Adverse events The definitions are as follows :
adverse event (AE): any untoward medical occurrence in the patient or clinical trial subject administered a medicinal product and which does not necessarily have a causal relationship with this treatment. 'Adverse Reaction' (AR): any untoward and unintended response to an investigational medicinal product related to any dose administered 'Unexpected Adverse Reaction' (UAR): an adverse reaction, the nature or severity of which is not consistent with the applicable product information (e.g. Investigator's Brochure for an unauthorized investigational product or summery of product characteristics for an authorized product) 'Serious Adverse Event' (SAE) or serious adverse reaction (SAR): an untoward medical occurrence or affect that at any dose results in death, is life-threatening, requires hospitalization or prolongation of existing hospitalization, results in persistent or significant disability, or is a congenital anomaly or birth defect.
Registration and reporting:
As a rule, all adverse events shall be registered in a clinical trial on medicinal drugs. However, there may be some exceptions for a variety of reasons, where it is required to waive this requirement. The protocol shall indicate which procedures are required to be followed, in relation to the registration and reporting and, in particular, what is not needed to be reported.
Reference Safety Information:
The reference safety information (RSI) is used to assess whether a serious adverse reaction (SAR) is considered to be expected or unexpected. For approved medicinal products, it will typically be the Summary of Product Characteristics (SmPC) (section 4.8), if the medicinal product is used within the approved indication. For medicines under development, it will be a section / table in Investigator's Brochure (IB).
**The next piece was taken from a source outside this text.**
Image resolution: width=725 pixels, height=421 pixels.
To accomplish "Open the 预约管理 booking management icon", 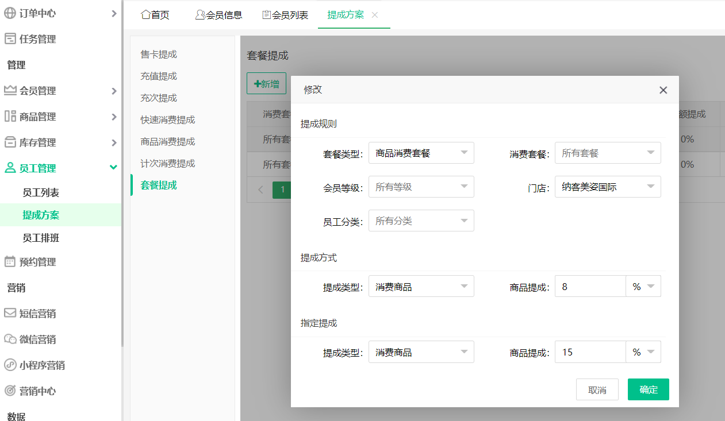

Sponsor must choose an SmPC, which is used to assess the safety of subjects in the trial. This SmPC will be the RSI during the trial at all sites. Prior to initiation of the trial, sponsor must submit the correct RSI to all sites, and it must be clearly stated when the document was approved. This date is the version number of the RSI. If the RSI is changed, it must be submitted to the Danish Medicines Agency as a significant change, unless submitted at the same time as the annual safety report. The RSI shall not be submitted to the Scientific Ethics Committee. If a new RSI is approved, the sponsor must forward the new RSI to all sites.